Their latest triumph came Friday night with a 5-1 win over the Milwaukee Brewers to complete a sweep in the NL Championship Series. The victory was punctuated by an extraordinary performance from Shohei Ohtani — three home runs, 10 strikeouts — underscoring why the $700 million star has become the face of this baseball dynasty.
Now, the Dodgers are poised to open the World Series on Friday with a chance to become Major League Baseball’s first back-to-back champions in 25 years. It’s their fifth World Series appearance in the past nine seasons, and the team has made the postseason an astonishing 13 years in a row — a level of sustained excellence rarely seen in any sport.
Not everyone, however, sees the Dodgers’ dominance as good for the game. Critics argue that their massive financial advantage risks tilting baseball’s competitive balance beyond repair. The team’s enormous payroll — about $341.5 million this season, with another $168 million expected in luxury tax payments — totals roughly $509.5 million. That’s nearly triple what the Brewers spent and far exceeds the projected payrolls of the Dodgers’ possible World Series opponents, Seattle ($167.2 million) and Toronto ($252.7 million plus $13.4 million in tax).
Some baseball executives fear that Los Angeles’ willingness to outspend nearly everyone could lead to renewed calls for a hard salary cap in the next round of labor negotiations. But inside the Dodgers’ clubhouse — and among the more than 4 million fans who filled Dodger Stadium this season — that criticism barely registers.
“I’ll tell you, before this season started, they said the Dodgers are ruining baseball,” manager Dave Roberts told the jubilant home crowd Friday night. “Let’s get four more wins and really ruin baseball!”

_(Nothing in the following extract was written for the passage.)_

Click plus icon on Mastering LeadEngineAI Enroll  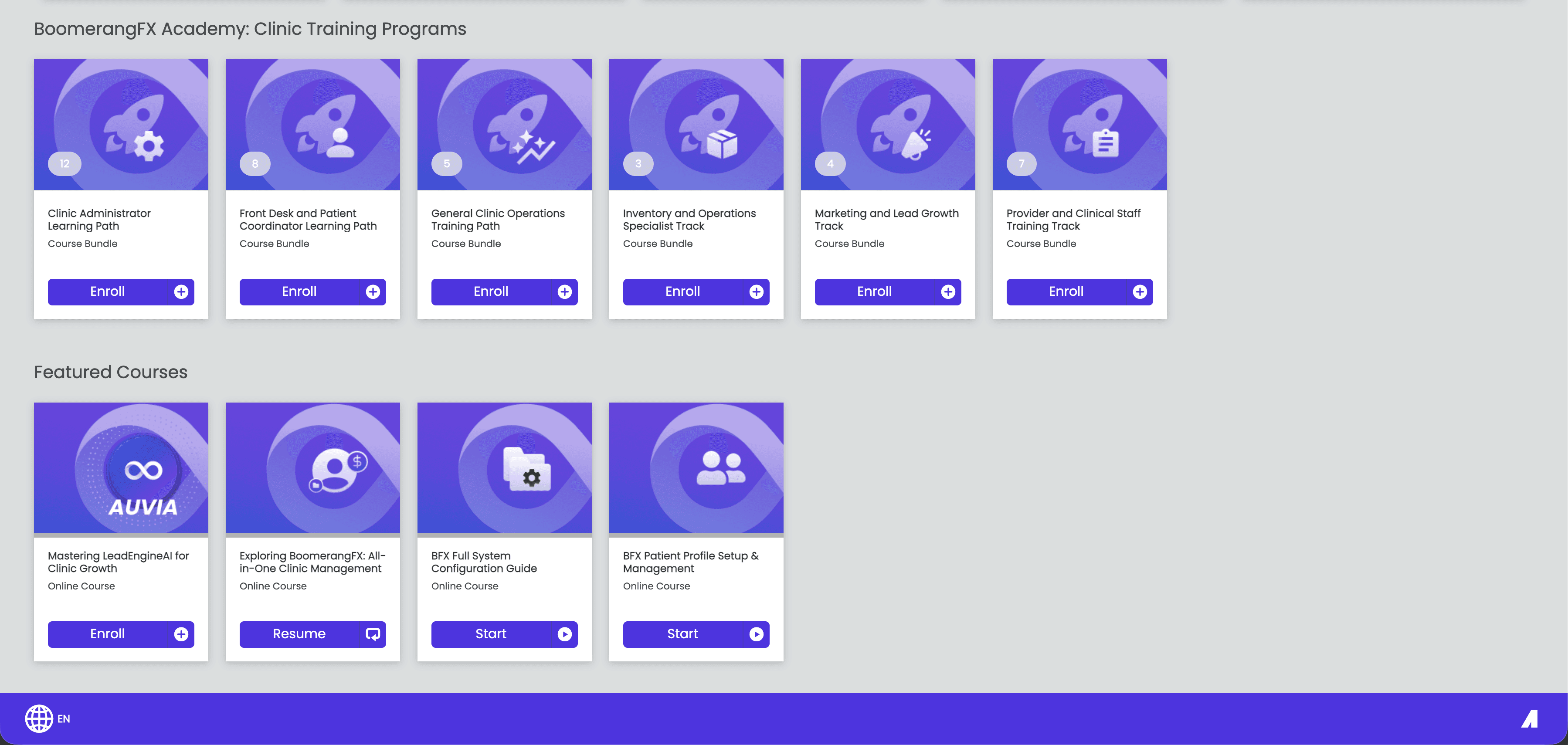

Brewers manager Pat Murphy called his team “the biggest underdog in baseball history” going into the series, citing the staggering payroll gap. Still, as writer Louisa Thomas noted in The New Yorker, Milwaukee actually had the better regular-season record — proof that money alone doesn’t guarantee success.
And yet, as Ohtani continues to redefine what’s possible on a baseball field, the Dodgers’ combination of talent, resources, and relentless drive may simply represent a new era of excellence — one the rest of baseball must now find a way to match.